§ EXTRAIT CHOISI
────

Dans la conclusion de l’essai, j’ai osé écrire ce qui suit :

« … la protection de la santé revêt une telle importance que tout chef de gouvernement devrait être en même temps responsable du ministère de la santé ; à défaut, aucun projet de loi, aucune décision, de quelque nature qu’elle soit, ne saurait être prise sans l’accord de ce ministère. »

Et j’ajoutais que les règlements européens « ne pourraient être adoptés si leur innocuité en matière de santé n’a pas été démontrée. »

            Ces préconisations sont la conséquence logique du principe mis en avant dans le chapitre consacré au bien-être, principe selon lequel celui-ci ne saurait être atteint sans le bénéfice d’un état de santé satisfaisant. Par conséquent, si le bien-être d’une population est l’objectif fondamental que devrait poursuivre un gouvernement qui place l’humain au centre de son action, toutes les décisions qu’il prend devraient concourir au maintien et à l’amélioration de l’état de santé général de cette population. Tout autre objectif ne pourrait être que superflu, voire contrarier éventuellement l’objectif primordial. J’avais un temps envisagé de placer dans mon essai une sorte de puzzle dont la partie centrale aurait été constituée d’une pièce représentant la santé avec de multiples ramifications qui se seraient emboîtées avec les autres pièces relatives aux activités humaines afin de montrer visuellement qu’aucune d’entre elles ne peut se développer sans avoir un lien plus ou moins important avec notre état de santé, un peu comme notre cerveau qui réagit au moindre signal provenant des organes et autres parties du corps auxquels il est relié par notre système nerveux. Mais après quelques tentatives peu convaincantes, j’ai finalement renoncé à dessiner ce puzzle !

────

§ LISTE FOURNIE
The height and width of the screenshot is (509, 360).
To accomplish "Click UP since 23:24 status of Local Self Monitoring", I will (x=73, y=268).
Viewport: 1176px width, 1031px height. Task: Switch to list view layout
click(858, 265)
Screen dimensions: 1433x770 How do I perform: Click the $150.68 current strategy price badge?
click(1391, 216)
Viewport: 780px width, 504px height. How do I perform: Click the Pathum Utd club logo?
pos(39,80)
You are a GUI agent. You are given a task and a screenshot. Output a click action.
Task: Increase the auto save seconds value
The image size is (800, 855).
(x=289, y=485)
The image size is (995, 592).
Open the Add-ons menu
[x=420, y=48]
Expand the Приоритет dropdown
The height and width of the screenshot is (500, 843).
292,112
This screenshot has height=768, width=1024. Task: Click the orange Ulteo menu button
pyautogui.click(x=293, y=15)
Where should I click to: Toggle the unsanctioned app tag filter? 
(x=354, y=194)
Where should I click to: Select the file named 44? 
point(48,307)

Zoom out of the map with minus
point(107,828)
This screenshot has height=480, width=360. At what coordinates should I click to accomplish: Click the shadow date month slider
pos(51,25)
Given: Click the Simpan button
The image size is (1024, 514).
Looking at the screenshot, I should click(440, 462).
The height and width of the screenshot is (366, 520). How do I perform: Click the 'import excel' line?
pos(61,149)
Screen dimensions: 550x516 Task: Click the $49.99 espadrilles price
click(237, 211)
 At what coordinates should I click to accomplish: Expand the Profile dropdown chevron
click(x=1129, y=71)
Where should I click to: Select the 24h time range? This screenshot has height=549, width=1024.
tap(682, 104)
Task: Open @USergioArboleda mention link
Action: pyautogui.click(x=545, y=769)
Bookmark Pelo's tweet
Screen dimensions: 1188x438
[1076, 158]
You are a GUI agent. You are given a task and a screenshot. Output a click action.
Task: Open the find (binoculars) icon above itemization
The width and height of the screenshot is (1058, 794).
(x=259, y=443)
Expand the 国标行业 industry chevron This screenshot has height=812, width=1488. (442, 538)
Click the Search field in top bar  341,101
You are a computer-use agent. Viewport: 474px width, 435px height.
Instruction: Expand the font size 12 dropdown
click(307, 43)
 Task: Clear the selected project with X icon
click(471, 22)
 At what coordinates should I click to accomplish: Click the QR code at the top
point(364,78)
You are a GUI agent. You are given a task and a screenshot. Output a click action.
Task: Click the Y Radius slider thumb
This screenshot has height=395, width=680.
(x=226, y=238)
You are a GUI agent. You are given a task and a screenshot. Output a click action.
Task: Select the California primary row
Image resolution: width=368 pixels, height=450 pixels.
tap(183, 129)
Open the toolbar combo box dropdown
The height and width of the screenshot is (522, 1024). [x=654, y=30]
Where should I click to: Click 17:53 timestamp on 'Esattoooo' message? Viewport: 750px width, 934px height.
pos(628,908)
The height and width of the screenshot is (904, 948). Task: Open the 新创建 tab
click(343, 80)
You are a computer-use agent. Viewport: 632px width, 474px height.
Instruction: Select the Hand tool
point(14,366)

────

§ CONSIGNE
D'après l'extrait sur la santé, à quelle condition les règlements européens pourraient-ils être adoptés ? La liste n'a aucun rapport avec l'extrait.

§ RÉPONSE ATTENDUE
Seulement si leur innocuité en matière de santé a été démontrée.